Prove that it is possible to make 0 out of 11 distinct natural numbers less than 191

Question

I am practising for a maths competition and am stuck on this question.

Define $\mathbb{N}=\{1,2,...\}$ and let $X$ be a subset of $\mathbb{N}$ containing $11$ distinct natural numbers strictly less than $191$. Show that it is possible to obtain the number $0$ just from addition and subtraction of elements of $X$.

I have attempted a number of approaches, from creating a group from the elements of $X$ as integers with addition, but this is not generally closed under addition (or rather showing it is is the same question as what is being asked) to generalising to a subset of $a$ elements strictly less than $b$ and finding a condition on $a$ and $b$ such that it is possible to arrive at $0$ ($11$ and $191$ seem suspiciously specific to me). Nothing I have tried has yielded any results.

Answer 1

Start with the remark: Any combination of sums and subtractions between elements of a set $S\subset \mathbb N$ can be written as the difference of two sums. Thus, $$s_1-s_2-s_3+s_7+s_9+s_{10}-s_{11}=(s_1+s_7+s_9+s_{10})-(s_2+s_3+s_{11})$$ for example. So, from the start, we are looking for two disjoint subsets of $S$ with the same sum.

Now, fix a subset $S\subset \{1, \cdots, 191\}$ with $|S|=11$. We seek to prove that $S$ must have two non-empty disjoint subsets with the same sum.

The smallest possible sum a non-empty subset of $\{1, \cdots, 191\}$ might have is $1$.

The largest, given that the subset has $11$ or fewer elements, is $191+190+\cdots +181=2046$.

Hence, in principle, there are only $2046$ possible sums one can make from subsets of $S$. But $S$ has $2^{11}=2048$ subsets of which all but $1$ is non-empty.
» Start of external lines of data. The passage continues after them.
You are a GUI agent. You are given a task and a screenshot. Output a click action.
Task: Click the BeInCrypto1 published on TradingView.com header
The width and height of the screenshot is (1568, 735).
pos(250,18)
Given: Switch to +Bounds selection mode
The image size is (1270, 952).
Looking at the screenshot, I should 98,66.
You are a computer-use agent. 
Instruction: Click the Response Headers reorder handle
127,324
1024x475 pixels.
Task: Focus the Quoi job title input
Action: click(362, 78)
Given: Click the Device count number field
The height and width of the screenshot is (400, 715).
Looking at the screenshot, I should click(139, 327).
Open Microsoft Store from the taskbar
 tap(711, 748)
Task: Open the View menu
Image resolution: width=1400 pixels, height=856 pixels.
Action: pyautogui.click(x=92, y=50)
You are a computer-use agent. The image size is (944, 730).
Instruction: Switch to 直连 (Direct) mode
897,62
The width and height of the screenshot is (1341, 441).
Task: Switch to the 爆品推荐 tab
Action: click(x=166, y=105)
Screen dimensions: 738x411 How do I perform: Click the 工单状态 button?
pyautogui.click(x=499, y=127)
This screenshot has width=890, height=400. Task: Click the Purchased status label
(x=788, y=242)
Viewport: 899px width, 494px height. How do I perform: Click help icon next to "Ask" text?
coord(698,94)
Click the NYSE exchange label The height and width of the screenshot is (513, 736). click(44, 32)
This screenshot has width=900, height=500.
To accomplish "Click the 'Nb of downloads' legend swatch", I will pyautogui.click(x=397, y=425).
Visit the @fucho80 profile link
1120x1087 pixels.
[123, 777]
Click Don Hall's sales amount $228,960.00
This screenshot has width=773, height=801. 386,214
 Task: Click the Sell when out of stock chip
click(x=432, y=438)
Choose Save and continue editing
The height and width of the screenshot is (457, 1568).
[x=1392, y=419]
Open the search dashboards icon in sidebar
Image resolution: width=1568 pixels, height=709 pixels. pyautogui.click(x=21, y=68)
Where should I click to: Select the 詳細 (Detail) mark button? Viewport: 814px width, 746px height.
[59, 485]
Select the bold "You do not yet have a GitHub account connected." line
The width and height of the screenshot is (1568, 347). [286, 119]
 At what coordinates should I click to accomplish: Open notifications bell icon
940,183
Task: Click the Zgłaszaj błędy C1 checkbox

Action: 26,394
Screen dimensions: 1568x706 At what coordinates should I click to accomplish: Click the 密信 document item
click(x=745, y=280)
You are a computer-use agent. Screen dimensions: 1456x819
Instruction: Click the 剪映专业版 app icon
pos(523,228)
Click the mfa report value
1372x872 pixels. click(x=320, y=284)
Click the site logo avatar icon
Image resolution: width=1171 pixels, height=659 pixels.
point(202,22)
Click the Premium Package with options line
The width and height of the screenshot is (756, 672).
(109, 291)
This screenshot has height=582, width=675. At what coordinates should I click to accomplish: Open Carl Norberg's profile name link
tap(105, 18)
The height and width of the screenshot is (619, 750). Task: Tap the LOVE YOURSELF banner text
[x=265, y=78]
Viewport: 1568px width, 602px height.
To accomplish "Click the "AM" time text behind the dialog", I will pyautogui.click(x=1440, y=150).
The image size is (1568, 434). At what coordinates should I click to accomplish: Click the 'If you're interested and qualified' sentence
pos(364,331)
Since $2047>2046$ there must be two distinct non-empty subsets of $S$ with the same sum. Removing any shared elements doesn't change the fact that the sums are the same, so we must have two disjoint subsets $S_1, S_2$ with the same sum. Now, subtracting the sum of the elements in $S_2$ from the sum of the elements in $S_1$ yields $0$. And we are done.

Might add: $\{1, 2, 4, 8,16,32,64, 128\}$ has $8$ elements and no two disjoint subsets have the same sum. It's clear that you can't add a $9^{th}$ to that particular set unless you go up to $256$. This may suggest that you can rule out sets with size $9$ or $10$ as well, but I have not thought that through. Conway-Guy sets might do better, I am not sure. I note that the general question, replacing $191$ with a general cap $N$, is open.

Update: The Conway Guy set $\{77,117,137, 148,154,157,159,160,161\}$ has $9$ elements and has distinct subset sums (this is not obvious but, if I have not introduced any errors, it should follow from the work of Conway and Guy). Their set with $10$ elements has maximal element $301$, though, so I think $10$ is impossible. As I say, however, the general problem remains open. It is not known that the Conway Guy set is optimal in general. See A005318 for more details.